This photo provides a good look at how frayed some of the wire was behind the speedometer. Worse, this wiring was sitting on the metal brace!! in the background is the volt-a-drop which provides stepped down voltage to the King Seeley speedometer).
Electrical Mess:
We’ve been working hard on Patterson the last couple of days. Most of our time has been consumed with checking wiring and rewiring stuff. Between frayed wires and mis-wired stuff, it’s filled our time. Apart from the types of frayed wire seen in the pic above, I discovered 1) the wires to the amp gauge and light were wired into the oil light (fortunately, all I had to do was pop out the light and plug it into the amp light), 2) the amp light was missing altogether (thankfully I could steal one off of Rusty’s speedometer), 3) the ignition jumper that screws to the back of the speedometer was laying on the metal brace (must have caused some shorting), 4) the oil light wire was wired to the fuel gauge (which explains in part why the fuel gauge didn’t work … well that and there was no wire connected to the fuel tank wire.
Dimmer Switch:
No more red paint on this dimmer switch.
The dimmer switch has been lubed, reassembled, de-painted, and installed.
The Horn Wire
Patterson came with a button attached to the side of the steering column that was used as a horn, but it didn’t work. Since we were already changing some of the wiring around, we decided to steal the column shift button wiring from Rusty’s steering column I wired last month and use it on Patterson.

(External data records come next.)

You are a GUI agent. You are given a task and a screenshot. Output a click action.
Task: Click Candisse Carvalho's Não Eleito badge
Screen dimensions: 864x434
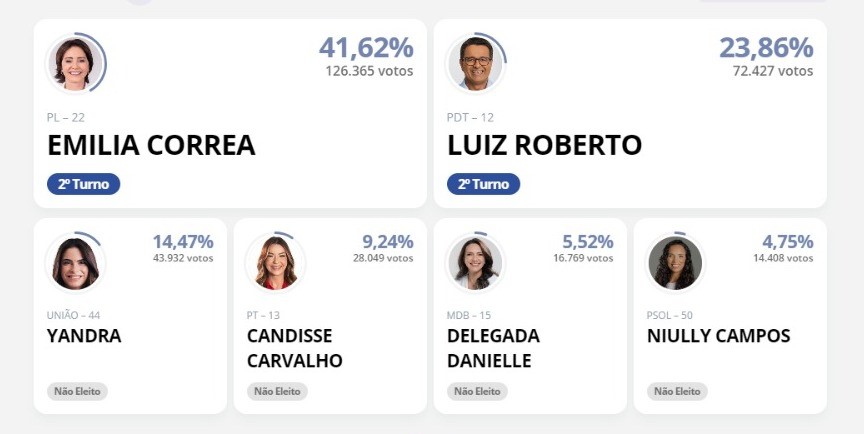click(277, 391)
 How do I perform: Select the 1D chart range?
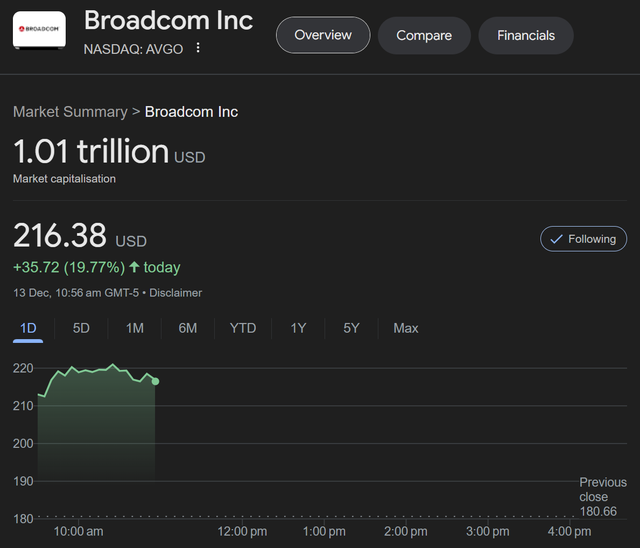coord(28,328)
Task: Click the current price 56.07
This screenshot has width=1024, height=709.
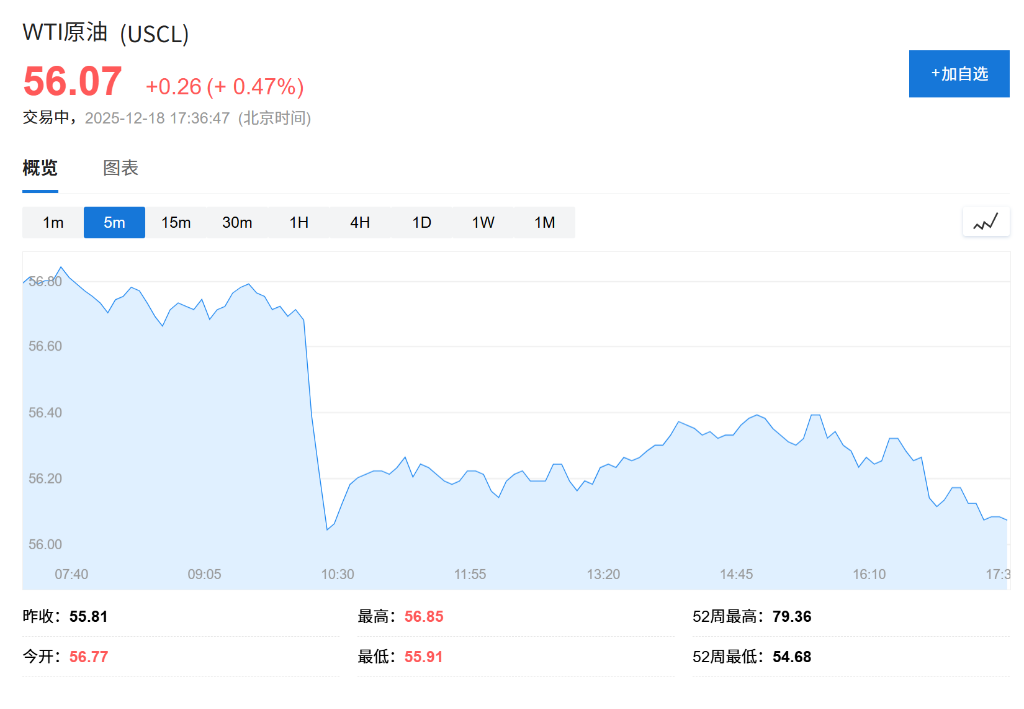Action: (73, 82)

To start, I knew we had to run some non-electric wire (similar to bailing wiring) through the length of the column in order to pull the horn button’s electric wire down the shaft. That sounded like a good idea, but several attempts at pushing the wire up the column were a failure: the wire kept getting snagged as I pushed it up the column. I was getting frustrated.
But then, my genius wife had an idea. Why not blow some thread down the column using an air compressor nozzle. Once the thread came out the bottom, we could pull the bailing-like wire back through. I admit, at first I thought it sounded a little crazy. After all, near the bottom of the column shaft it narrows, so I thought for sure the thread would be stopped by it. But, then I took a breath and thought …. hmmm … what could it hurt to try?
Sure enough, she produced some thread, dropped a little down the column, then stuck the air nozzle into the hole. That thread blew threw the bottom of the column in a couple seconds. It was genius! Well, almost genius, as we had to upgrade our thread to thicker thread. Other than that, we had the column horn working in no time!
This is the thin thread we tried. It didn’t she enough tensile strength to pull up the wire. She just dropped some thread in and the air blew the rest of the thread down through that small hole at the bottom.
Once we shifted to the thicker, black thread it worked perfectly.